Unfortunately these are not easy parameters to quantify, especially if one cannot destructively sample the plants. Fortunately there are a number of non-destructive sampling techniques that can be converted into measures of biomass and vegetation structure using scaling relationships. SAEON researchers are playing with multiple methods including a Multi-Minidisc-Meter (MMM), vegetation height profiles and an AccuPAR ceptometer.

Looking ahead

This preliminary study is aimed at determining the impacts of alien grasses and indigenous herbivores on the diversity, biomass and structure of lowland fynbos and renosterveld in the first few years after fire, but establishing the sites opens avenues for further research. Firstly, using these plots as calibration sites for satellite imagery allows potential applications such as mapping of intact lowland fynbos and renosterveld fragments and the extent of alien grass invasion.

Secondly, the collection of plant specimens and DNA samples allows subsequent development of DNA barcodes that can be used to aid in the identification and conservation of many of the threatened plant species that occur in the sites. DNA barcodes can also be used to determine animal diets by using the barcodes as a reference for matching DNA sequences obtained from animal scat. This has many applications for their conservation and management.

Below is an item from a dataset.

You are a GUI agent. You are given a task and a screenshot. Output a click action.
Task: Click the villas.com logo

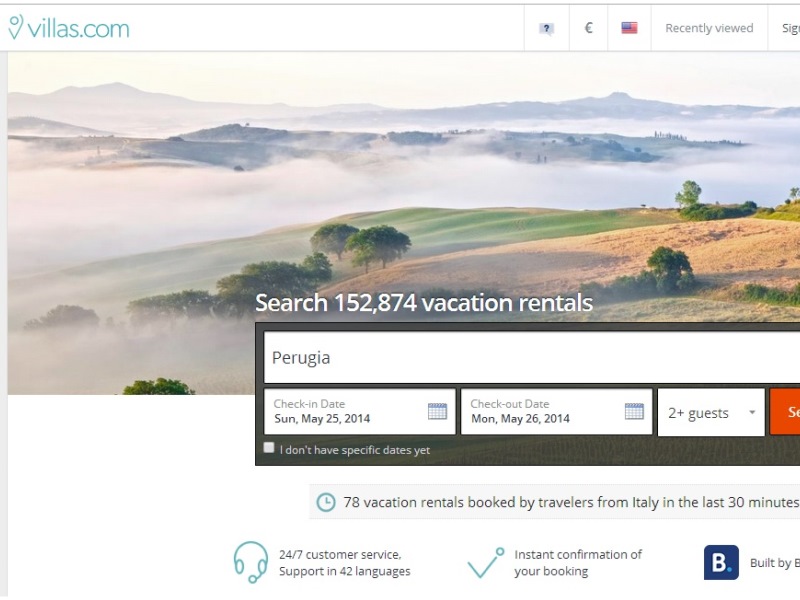[x=69, y=28]
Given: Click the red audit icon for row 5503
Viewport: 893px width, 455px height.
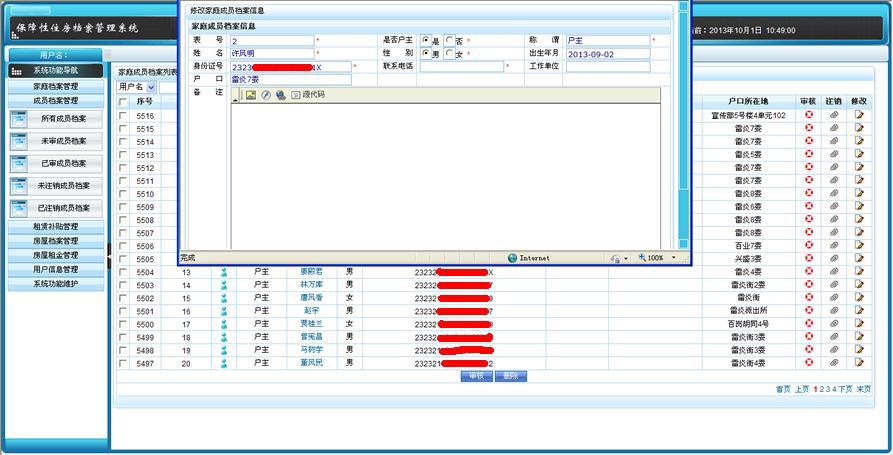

Lastly, there is much evidence to suggest that Fynbos ecosystems are most vulnerable in the first few years after fire. Disturbance in the form of invasive alien species, overgrazing or extreme drought, heat or waterlogging in this period can greatly alter the subsequent composition of the vegetation. This can alter the post-fire recovery trajectory or even shift the system to an alternate state with different functional properties in terms of hydrology, nutrient cycling, habitat structure and fire.

Unfortunately our current ability to predict or detect the early signs of altered recovery trajectories and their implications is limited because there have been very few studies of post-fire succession to provide a baseline expectation. Repeat surveys of these plots in later years, and monitoring of their functional properties, will help build this baseline.